Overall: The change is minimal, non-behavioral, and achieves its stated diagnostic goal. The implementation is straightforward and correct. A few minor points worth addressing:


Correctness

as_millis() as u64 truncation (store.rs:1247-1249): as_millis() returns a u128. Casting to u64 truncates silently on overflow. For XMSS operations this is unlikely to matter in practice (u64 max is ~584 million years in ms), but the cast is technically lossy. Since the info! macro can accept u128 directly, the cast is unnecessary — prefer passing aggregated_elapsed.as_millis() without the cast, or use u64::try_from(...).unwrap_or(u64::MAX) if you want to be explicit.

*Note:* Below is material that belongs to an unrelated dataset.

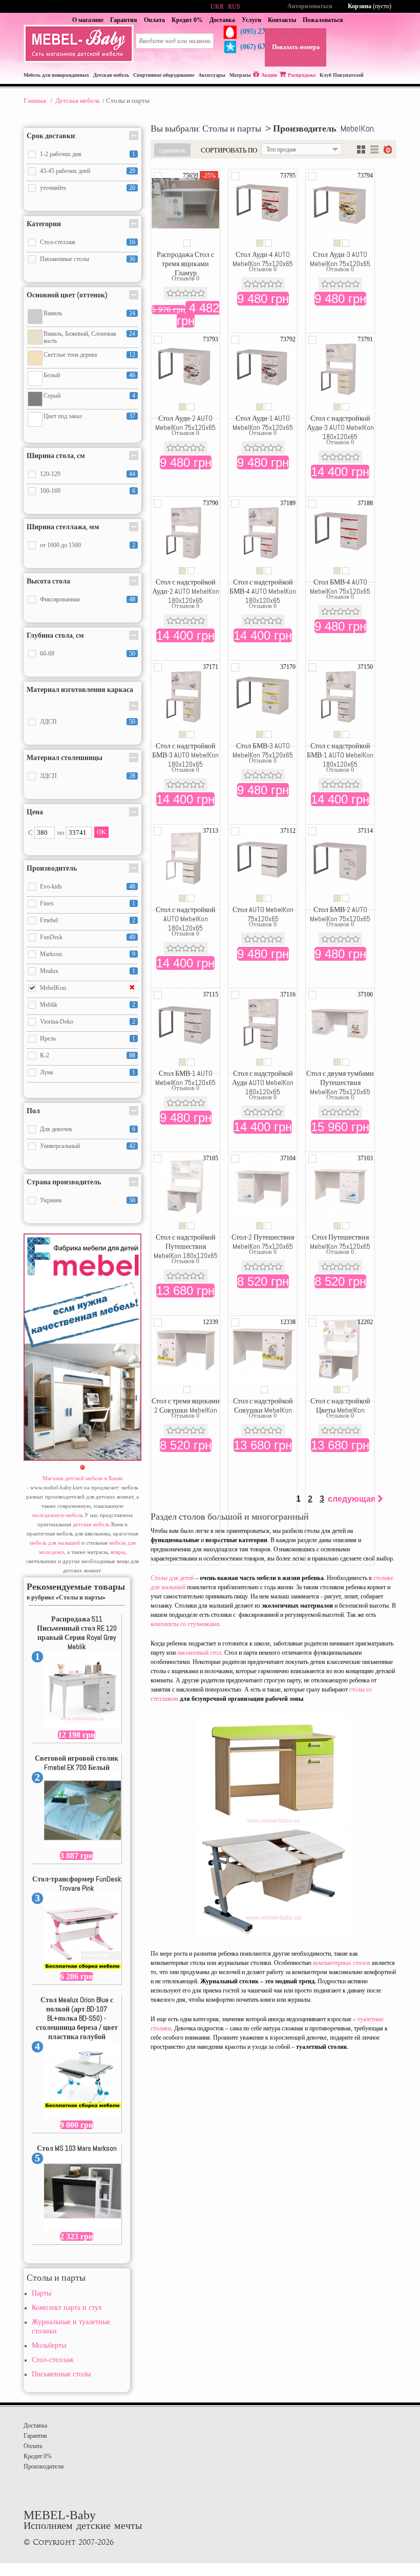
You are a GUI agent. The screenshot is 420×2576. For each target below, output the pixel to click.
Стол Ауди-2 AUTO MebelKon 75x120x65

total_elapsed includes non-crypto overhead (store.rs:1162 vs store.rs:1243): total_start is captured before the early-return length check and public key setup, so total_ms will always be slightly larger than aggregated_sigs_ms + proposer_sig_ms. The gap includes pubkey decoding, SSZ hashing, and iteration. This is intentional per the PR description, but it would be worth noting in a code comment so future readers don't wonder why the numbers don't add up.


Performance

The log itself (the info! call) occurs whether or not the log level is enabled. In tracing, field expressions are still evaluated even when the subscriber filters out the level. However, since all fields here are already-computed Duration conversions (cheap arithmetic), there's no meaningful cost. No concern.


Logging style (project convention)

Per the codebase's logging conventions, the field order should follow temporal → identity → identifiers → context → metadata. The current order (slot, attestation_count, aggregated_sigs_ms, proposer_sig_ms, total_ms) is fine — slot leads, timing fields trail. The % Display sigil is absent on slot and attestation_count, which is correct since they're integer types that implement Value directly.

One minor convention note: the project uses shorthand %slot for display-formatted fields (e.g., info!(%slot, ...) in other log sites). However, slot = block.slot is needed here since the local binding is block.slot, not a local slot. This is fine.


Diagnostic coverage gap

The timing currently covers:

  • Aggregated attestation proofs (leanVM loop)
  • Proposer XMSS signature

But it does not time the intermediate steps between aggregated_elapsed and proposer_start: pubkey decoding (ValidatorSignature::from_bytes, get_pubkey), and tree_hash_root(). If the bottleneck turns out to be elsewhere, a follow-up will be needed. This is acceptable for a first-pass diagnostic but worth noting.


Summary

The PR is safe to merge as-is. The main actionable suggestion is to drop the redundant as u64 casts on as_millis() — it avoids a technically lossy conversion for no benefit. Everything else is cosmetic or informational.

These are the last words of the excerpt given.